Tujuan tersebut berkeinginan menjadi manusia Indonesia seutuhnya yang semurna, bukan merupakan tugas yang gampang untuk dilakukan, atau bukan pula tugas yang harus diabaikan karena tidak mungkin. Tujuan tersebut merupakan tantangan bagi dunia pendidikan, khususnya guru yang menjadi ujung tombak, yang senantiasa bersentuhan langsung dengan peserta didik. Namun tantangan dunia pendidikan tersebut terbengkalai dalam belasan tahun, ibaratnya hanya sebatas selogan, visi dan misi yang tidak pernah tercapai, kemana arah perjalanan pun tidak begitu jelas, kebikajan selalu berganti hampir dalam setiap pergantian para birokrat di tingkat pusat. Guru hanya dianggap pekerja yang dituntut keikhlasannya karena tidak diimbangi dengan pasilitas yang memadai, dalam berbagai ilustrasi guru digabarkan sosok berpenampilan tidak lebih dari sederhana, kumal, miskin bahkan sering diperolokan.

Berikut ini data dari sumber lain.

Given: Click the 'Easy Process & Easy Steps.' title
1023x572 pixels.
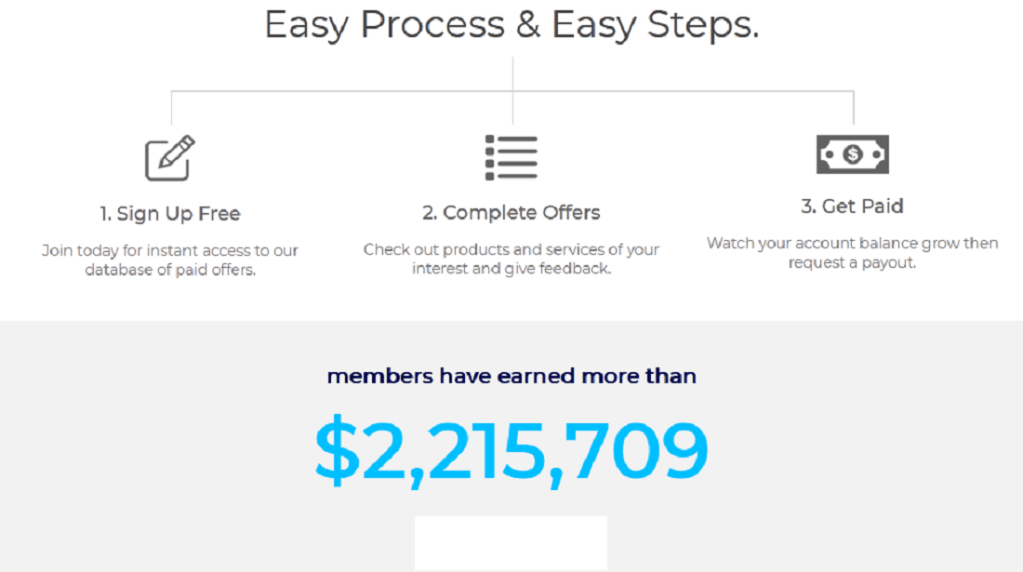Looking at the screenshot, I should pos(512,25).
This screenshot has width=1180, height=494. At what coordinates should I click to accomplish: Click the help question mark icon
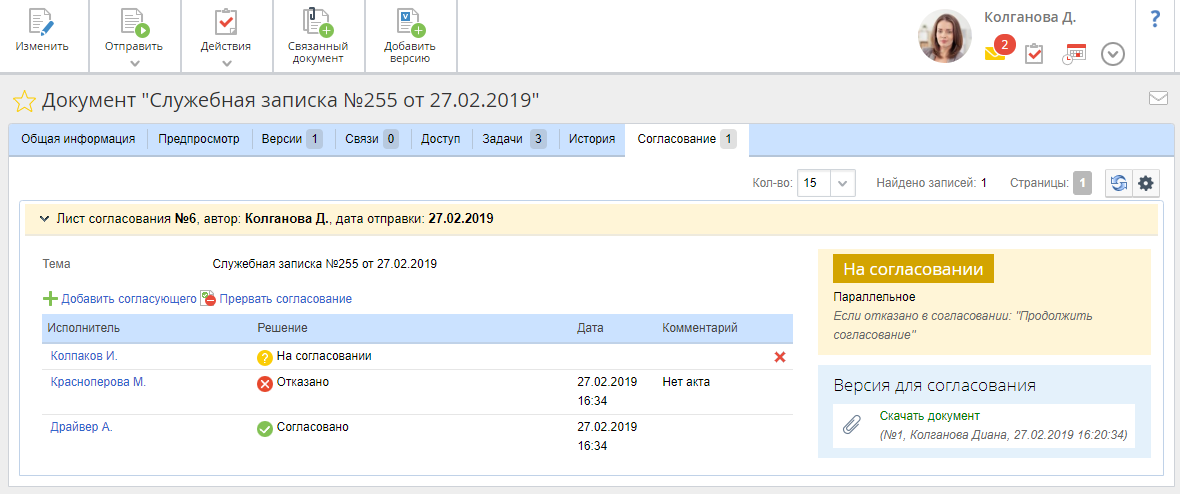coord(1155,19)
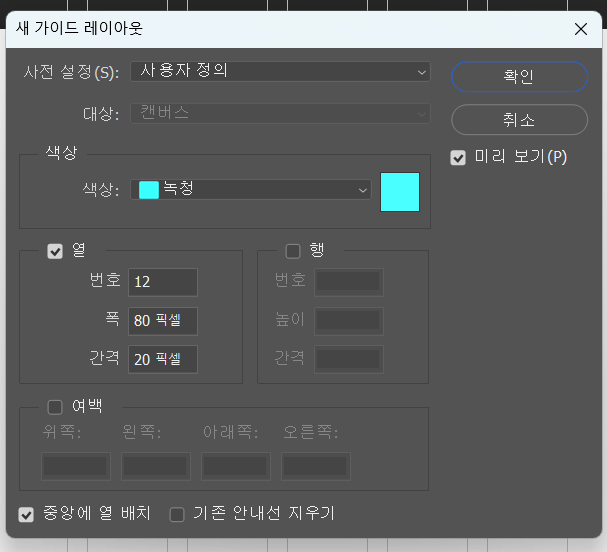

Enam belas tahun berlalu baru ada pengakuan secara yuridis bahwa : Guru adalah pendidik profesional dengan tugas utama mendidik, mengajar, membimbing, mengarahkan, melatih, menilai, dan mengevaluasi peserta didik pada pendidikan anak usia dini jalur pendidikan formal, pendidikan dasar, dan pendidikan menengah.

Namun pengakuan sebagai professional belum dapat dirasakan oleh para guru secara menyeluruh, syarat dan ketentuan berlaku bagi guru yang ingin bersertifikat professional, karena hanya dengan cara tersebut adanya penghargaan yang formal.

Berbagai upaya dilakukan oleh para guru, dengan cara penyetaraan pendidikan, pendidikan dan pelatihan, bergabung dalam forum ilmiah, mengikuti seminar, kursus, dll, demi satu tujuan yaitu menjadi guru yang professional, yang memiliki empat kompetensi guru yaitu Kompetensi Kepribadian, Kompetensi Pedagogik, Kompetensi Profesional dan Kompetensi Sosial. Tentunya itu menjadi langkah awal yang baik dalam dunia pendidikan,hingga akhirnya guru mampu menjadi tenaga pendidik yang professional dan ideal di era global.

Untuk itulah makalah ini kami susun sebagai bahan kajian khususnya bagi kelompok kami umumnya bagi para pembaca, sebagai guru kami harus mampu mengghadapi tantangan dunia pendidikan yang makin mengglobal.

1.2.Rumusan Masalah

Dari latar belakang masalah yang diuraikan di atas maka kami akan mengkaji hal-hal berikut :

1.2.1. Bagaimana menjadi Guru Professional dan Ideal

1.2.2. Upaya apa yang harus dilakukan untuk menjadi guru yang professional dan ideal di era global.

1.3.Tujuan

Dengan rumusan masalah yang ada maka kami akan mengemukakan beberapa tujuan dari makalah ini.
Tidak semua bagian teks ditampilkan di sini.